Es mutet absurd an, dass der Spitzenreiter der Bundesliga in der Europa League auf dem letzten Gruppenplatz steht und am Wolfsberger AC zu scheitern droht. Während die Österreicher am Donnerstag ab 18.55 Uhr in Istanbul antreten müssen, steht für Borussia die vermeintlich schwierigste Partie beim Gruppenfavoriten und -tabellenführer AS Rom an. Da sich dieser zuletzt aber in keiner guten Form präsentiert hat und ihn zudem akute Verletzungssorgen plagen, sollte die Fohlenelf selbstbewusst ins römische Olympiastadion reisen. Dieses fasst über 70.000 Zuschauer (davon rund 5.600 im Gästebereich) und empfing im ersten EL-Heimspiel gegen Basaksehir gerade einmal 21.348 Menschen, sodass Borussias Fans ausreichend Platz und Gelegenheit haben werden, sich lautstark bemerkbar zu machen.

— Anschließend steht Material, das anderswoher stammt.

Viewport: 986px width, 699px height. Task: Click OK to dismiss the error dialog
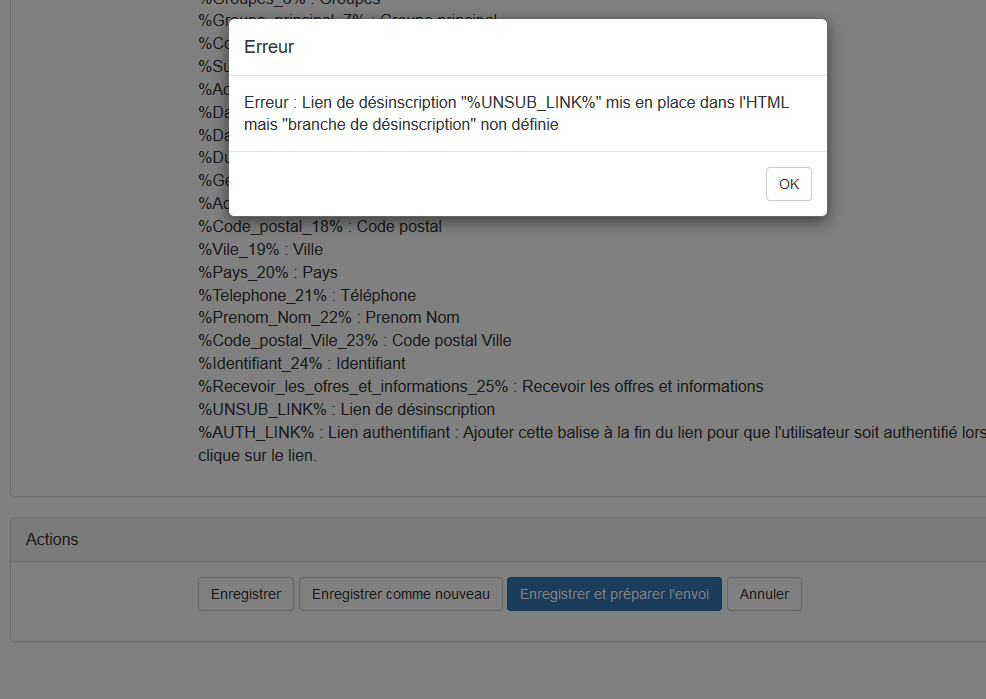(x=788, y=184)
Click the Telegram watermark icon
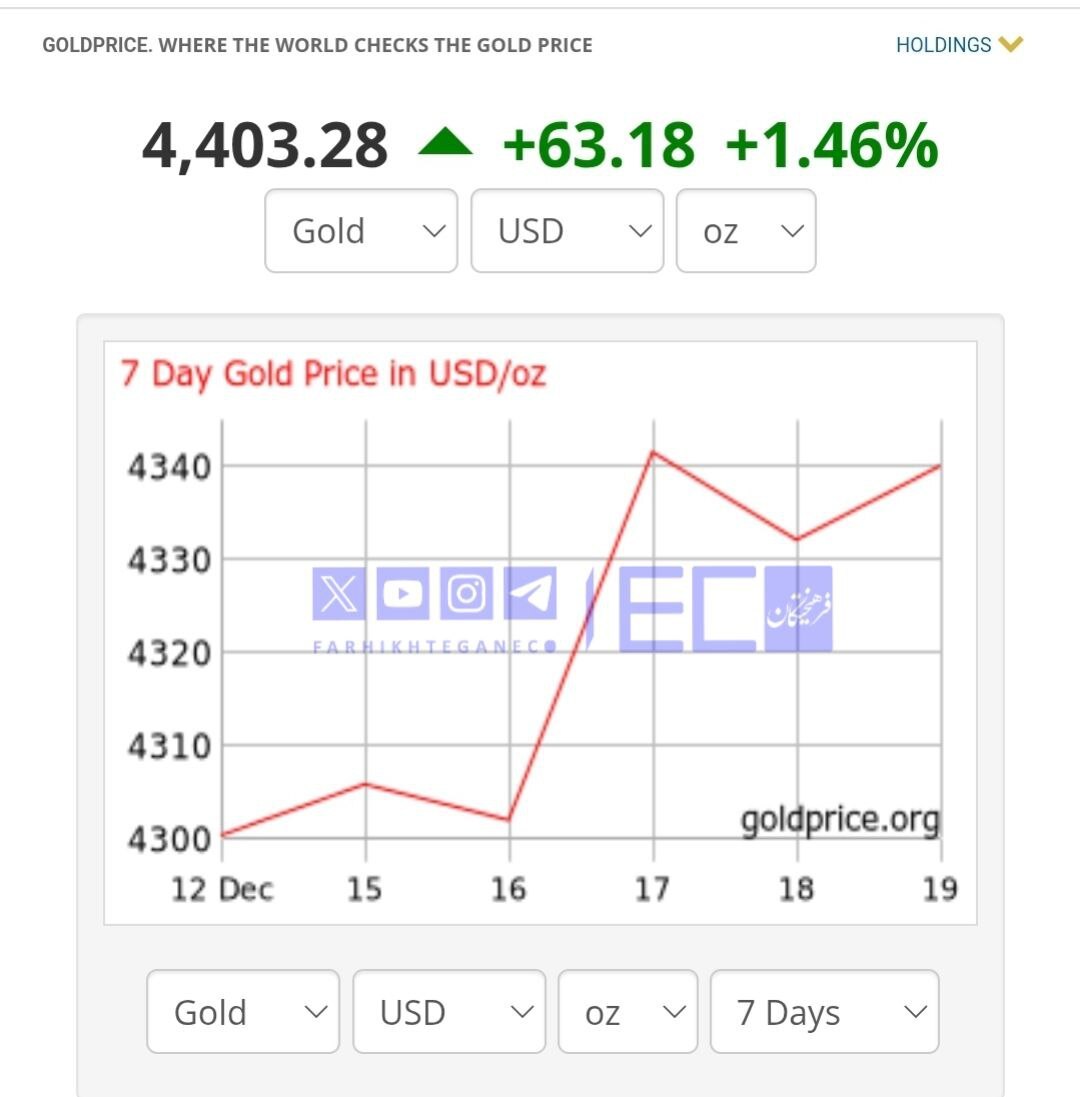1080x1097 pixels. [530, 595]
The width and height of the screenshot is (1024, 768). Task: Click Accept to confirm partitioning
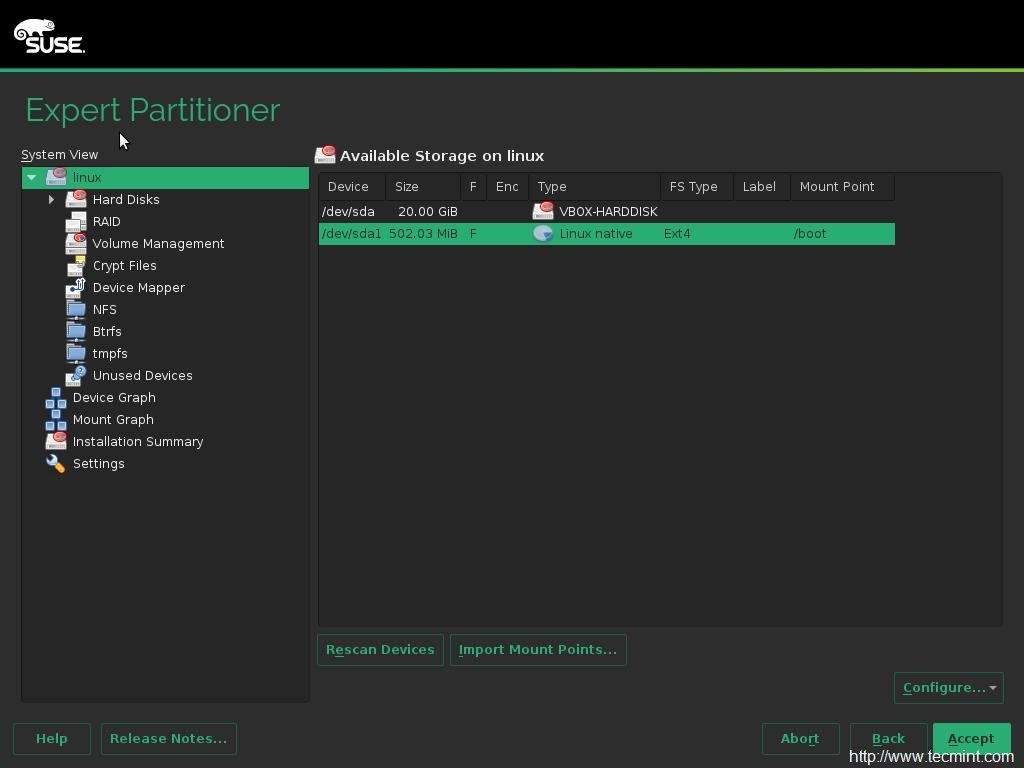pos(970,738)
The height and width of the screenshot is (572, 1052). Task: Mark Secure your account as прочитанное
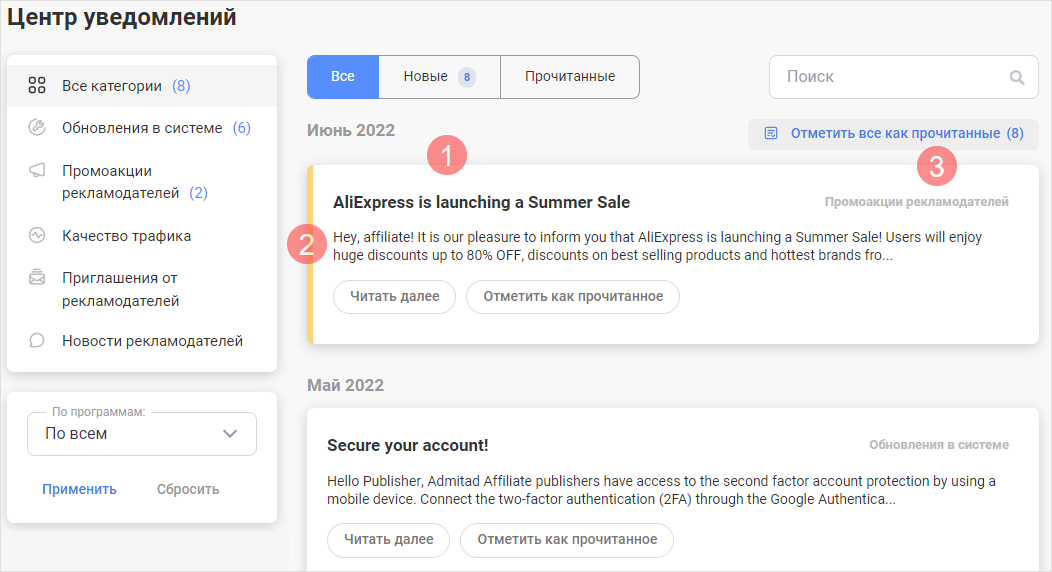coord(567,540)
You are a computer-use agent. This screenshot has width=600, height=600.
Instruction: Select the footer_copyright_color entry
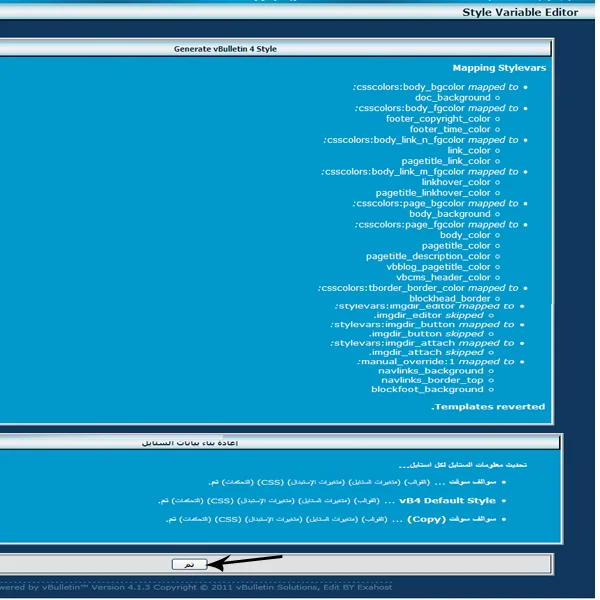coord(438,119)
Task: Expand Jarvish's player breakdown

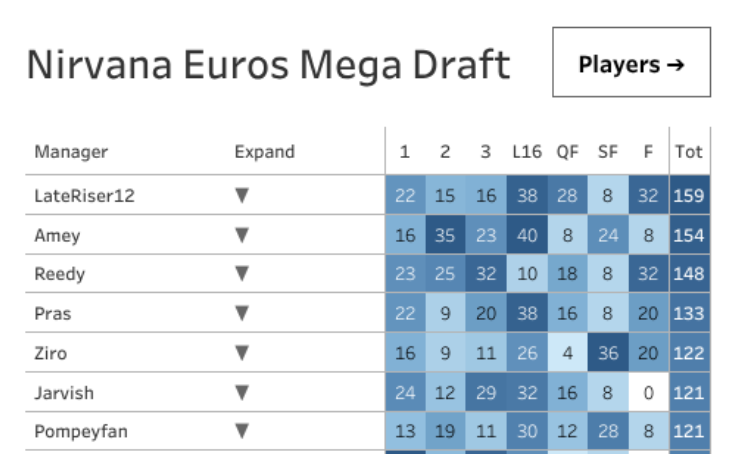Action: pyautogui.click(x=241, y=392)
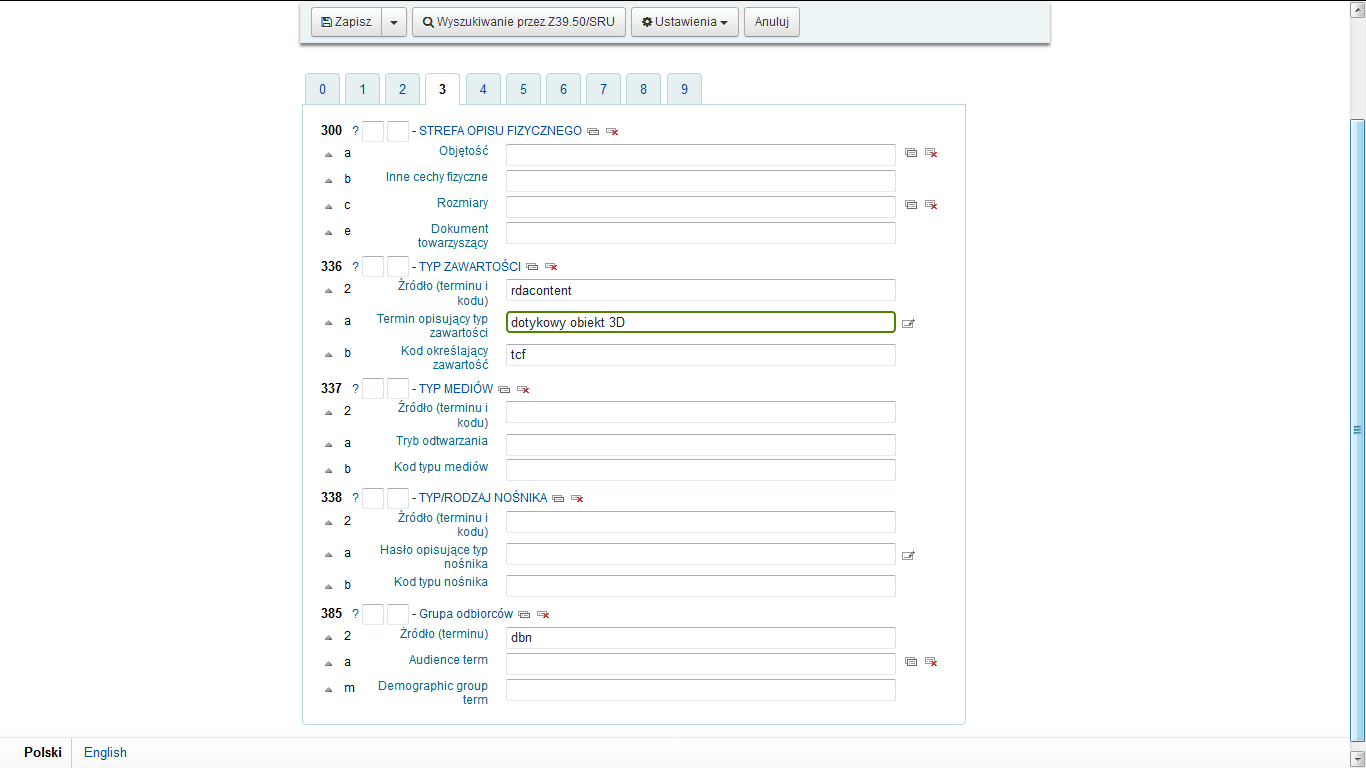Delete the Rozmiary subfield
This screenshot has height=768, width=1366.
click(x=931, y=205)
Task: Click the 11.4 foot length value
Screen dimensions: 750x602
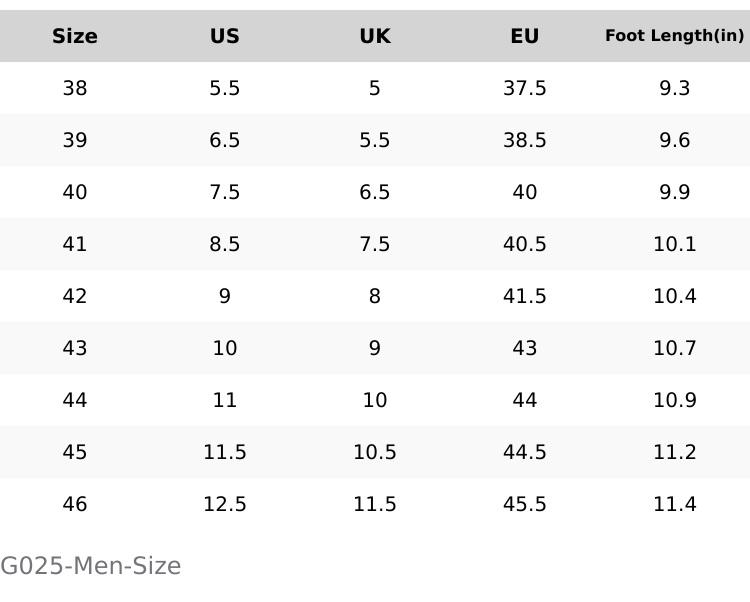Action: (675, 504)
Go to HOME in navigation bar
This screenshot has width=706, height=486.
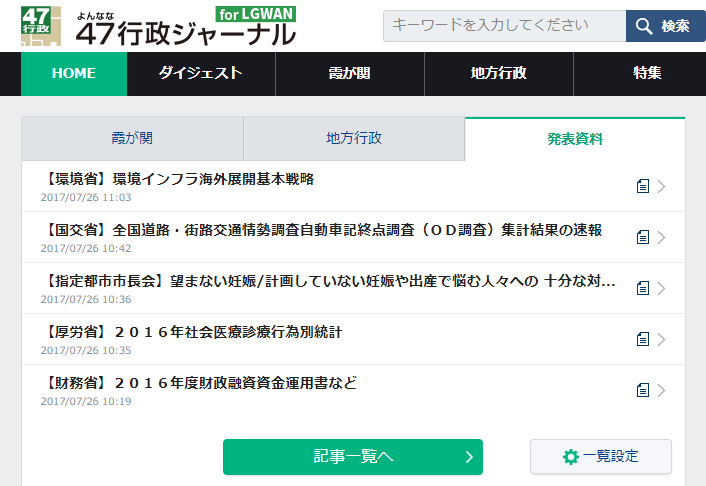tap(74, 73)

Diese Unterstützung wird die Elf von Marco Rose dringend nötig haben nach den indiskutablen Leistungen in den ersten beiden Spielen dieser Europa League. Mut machen sollten die letzten Auftritte in der Bundesliga, wenngleich die Ausbeute in den Spielen gegen Topteams bislang überschaubar ausfällt. Personell wird Marco Rose u. a. auf Alassane Plea und Raffael verzichten müssen. Lars Stindl wäre eine theoretische Alternative. Es ist aber damit zu rechnen, dass Rose ihn nach der langen Verletzung zunächst langsamer aufbauen und daher einen Dreiersturm aus Herrmann, Embolo und Thuram für die Startformation bevorzugen wird. Lazlo Benes könnte eine Verschnaufpause gegönnt und Florian Neuhaus eine neue Chance geboten werden. In der Abwehr verzichtet Rose freiwillig auf Matthias Ginter, der daher weiter durch Tony Jantschke vertreten wird, was diesem zuletzt hervorragend gelang.

Mit Platz 6 deutlich unter den eigenen Ansprüchen

Vom Spielerpotential befindet sich die Roma auf einem ähnlichen Top-Niveau wie Dortmund und Leipzig, gegen die Borussia zwar jeweils gut mitgehalten aber verloren hat. Allerdings ist es ihr im bisherigen Saisonverlauf noch nicht gelungen dies abzurufen. In den ersten 10 Pflichtspielen dieser Saison zeigte der Hauptstadtklub einzig beim 4:0 gegen Basaksehir eine rundum überzeugende Leistung. In der Serie A befindet er sich damit trotz eines relativ leichten Startpogramms nach acht Partien mit 13 Punkten auf einem unbefriedigenden 6. Platz. Zuletzt gab es ein fast schon peinliches 0:0 beim Tabellenletzten Sampdoria Genua, nachdem zuvor schon daheim gegen Cagliari und in Wolfsberg nur ein Remis erzielt wurde.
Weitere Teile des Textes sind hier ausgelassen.